Use this link for the full version of the press release: http://www.aegon.com/en/Home/Media/Press-Releases/2012/2012/AEGON-delivers-strong-earnings-growth-and-increased-value-of-new-business-/
Cautionary note regarding non-GAAP measures
This document includes certain non-GAAP financial measures: underlying earnings before tax and market consistent value of new business. The reconciliation of underlying earnings before tax to the most comparable IFRS measure is provided in Note 3 "Segment information" of Aegon's Condensed consolidated interim financial statements. Market consistent value of new business is not based on IFRS, which are used to report Aegon's primary financial statements and should not be viewed as a substitute for IFRS financial measures. Aegon may define and calculate market consistent value of new business differently than other companies. Aegon believes that these non-GAAP measures, together with the IFRS information, provide meaningful supplemental information that Aegon's management uses to run its business as well as useful information for the investment community to evaluate Aegon's business relative to the businesses of its peers.
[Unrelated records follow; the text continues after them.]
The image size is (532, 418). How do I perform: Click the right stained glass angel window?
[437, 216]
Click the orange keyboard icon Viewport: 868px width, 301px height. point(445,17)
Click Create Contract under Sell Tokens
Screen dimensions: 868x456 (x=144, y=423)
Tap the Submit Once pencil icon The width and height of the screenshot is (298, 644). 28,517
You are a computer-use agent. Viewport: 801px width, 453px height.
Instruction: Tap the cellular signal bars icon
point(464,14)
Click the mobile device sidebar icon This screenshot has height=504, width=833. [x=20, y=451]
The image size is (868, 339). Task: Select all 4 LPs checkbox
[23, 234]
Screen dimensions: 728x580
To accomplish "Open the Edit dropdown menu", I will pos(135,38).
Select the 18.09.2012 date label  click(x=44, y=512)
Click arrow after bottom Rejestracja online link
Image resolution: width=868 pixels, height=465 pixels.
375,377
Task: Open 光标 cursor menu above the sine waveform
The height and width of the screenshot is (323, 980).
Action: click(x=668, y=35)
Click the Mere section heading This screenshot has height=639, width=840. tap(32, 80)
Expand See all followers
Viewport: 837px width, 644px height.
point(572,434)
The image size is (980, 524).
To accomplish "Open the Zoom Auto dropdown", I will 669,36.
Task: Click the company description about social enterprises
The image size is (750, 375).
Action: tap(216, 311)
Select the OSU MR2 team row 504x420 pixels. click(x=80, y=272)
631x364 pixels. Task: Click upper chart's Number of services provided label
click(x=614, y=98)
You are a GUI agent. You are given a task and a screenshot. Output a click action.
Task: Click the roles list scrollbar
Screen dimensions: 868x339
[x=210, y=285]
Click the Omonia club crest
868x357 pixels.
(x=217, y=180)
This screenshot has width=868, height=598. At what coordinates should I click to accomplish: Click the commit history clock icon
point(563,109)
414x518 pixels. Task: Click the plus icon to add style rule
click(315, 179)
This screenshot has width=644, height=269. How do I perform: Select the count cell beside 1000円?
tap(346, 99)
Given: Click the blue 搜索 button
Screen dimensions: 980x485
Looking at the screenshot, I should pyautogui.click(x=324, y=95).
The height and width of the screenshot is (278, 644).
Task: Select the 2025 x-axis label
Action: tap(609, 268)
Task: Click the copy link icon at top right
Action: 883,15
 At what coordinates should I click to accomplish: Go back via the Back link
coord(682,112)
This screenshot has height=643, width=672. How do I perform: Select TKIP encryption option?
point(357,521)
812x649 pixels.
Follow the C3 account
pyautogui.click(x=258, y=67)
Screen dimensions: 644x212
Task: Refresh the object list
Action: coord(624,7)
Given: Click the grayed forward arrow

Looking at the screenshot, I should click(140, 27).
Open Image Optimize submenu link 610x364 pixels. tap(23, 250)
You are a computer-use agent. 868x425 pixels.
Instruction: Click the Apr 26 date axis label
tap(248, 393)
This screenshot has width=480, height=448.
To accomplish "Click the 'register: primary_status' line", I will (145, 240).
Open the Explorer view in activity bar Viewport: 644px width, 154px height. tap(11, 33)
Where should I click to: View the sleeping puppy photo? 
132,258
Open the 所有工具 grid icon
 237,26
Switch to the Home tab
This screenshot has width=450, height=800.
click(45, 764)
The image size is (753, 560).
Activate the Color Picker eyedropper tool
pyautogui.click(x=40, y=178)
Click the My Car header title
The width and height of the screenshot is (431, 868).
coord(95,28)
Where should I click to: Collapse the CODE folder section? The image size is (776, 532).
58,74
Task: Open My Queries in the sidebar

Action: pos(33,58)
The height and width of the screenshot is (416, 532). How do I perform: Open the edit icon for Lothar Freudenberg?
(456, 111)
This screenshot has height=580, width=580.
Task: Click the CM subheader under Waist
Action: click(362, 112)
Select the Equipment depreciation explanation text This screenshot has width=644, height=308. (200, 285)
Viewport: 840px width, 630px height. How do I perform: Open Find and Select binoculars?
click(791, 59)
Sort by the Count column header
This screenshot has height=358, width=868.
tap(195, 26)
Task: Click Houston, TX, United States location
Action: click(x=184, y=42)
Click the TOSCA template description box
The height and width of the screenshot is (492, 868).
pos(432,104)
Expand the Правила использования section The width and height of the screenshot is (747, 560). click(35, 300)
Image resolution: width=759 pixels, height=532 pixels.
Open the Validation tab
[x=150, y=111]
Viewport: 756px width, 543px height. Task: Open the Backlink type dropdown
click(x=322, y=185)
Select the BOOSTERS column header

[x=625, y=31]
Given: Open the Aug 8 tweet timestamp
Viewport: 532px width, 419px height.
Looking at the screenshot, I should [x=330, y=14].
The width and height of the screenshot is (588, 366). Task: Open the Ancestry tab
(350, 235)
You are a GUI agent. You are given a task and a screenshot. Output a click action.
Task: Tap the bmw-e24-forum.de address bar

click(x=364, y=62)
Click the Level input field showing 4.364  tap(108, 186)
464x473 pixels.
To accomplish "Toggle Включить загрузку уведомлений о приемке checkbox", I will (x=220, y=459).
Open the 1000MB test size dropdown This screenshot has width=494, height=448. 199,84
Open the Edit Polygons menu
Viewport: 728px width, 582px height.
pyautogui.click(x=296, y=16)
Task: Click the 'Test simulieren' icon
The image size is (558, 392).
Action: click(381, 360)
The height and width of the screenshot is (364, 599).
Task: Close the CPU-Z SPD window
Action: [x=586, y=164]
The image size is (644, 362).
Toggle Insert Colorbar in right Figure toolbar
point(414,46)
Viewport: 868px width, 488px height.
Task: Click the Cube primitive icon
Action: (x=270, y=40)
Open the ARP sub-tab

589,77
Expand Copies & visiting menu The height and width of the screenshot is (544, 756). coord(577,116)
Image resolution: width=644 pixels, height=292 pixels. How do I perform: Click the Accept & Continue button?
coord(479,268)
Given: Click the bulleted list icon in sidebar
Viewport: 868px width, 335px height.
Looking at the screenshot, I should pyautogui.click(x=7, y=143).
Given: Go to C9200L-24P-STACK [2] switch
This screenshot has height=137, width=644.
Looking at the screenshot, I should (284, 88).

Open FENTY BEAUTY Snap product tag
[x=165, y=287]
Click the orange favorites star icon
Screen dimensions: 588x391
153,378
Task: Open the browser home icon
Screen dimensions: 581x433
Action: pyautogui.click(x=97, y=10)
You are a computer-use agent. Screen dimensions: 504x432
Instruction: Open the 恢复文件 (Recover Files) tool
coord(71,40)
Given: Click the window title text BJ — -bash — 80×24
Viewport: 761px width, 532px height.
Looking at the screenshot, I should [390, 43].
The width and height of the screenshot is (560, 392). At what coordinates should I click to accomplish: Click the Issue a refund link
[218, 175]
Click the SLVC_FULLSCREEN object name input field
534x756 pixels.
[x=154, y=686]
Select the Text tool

Local currencies and constant currency exchange rates
This document contains certain information about Aegon's results, financial condition and revenue generating investments presented in USD for the Americas and GBP for the United Kingdom, because those businesses operate and are managed primarily in those currencies. Certain comparative information presented on a constant currency basis eliminates the effects of changes in currency exchange rates. None of this information is a substitute for or superior to financial information about Aegon presented in EUR, which is the currency of Aegon's primary financial statements.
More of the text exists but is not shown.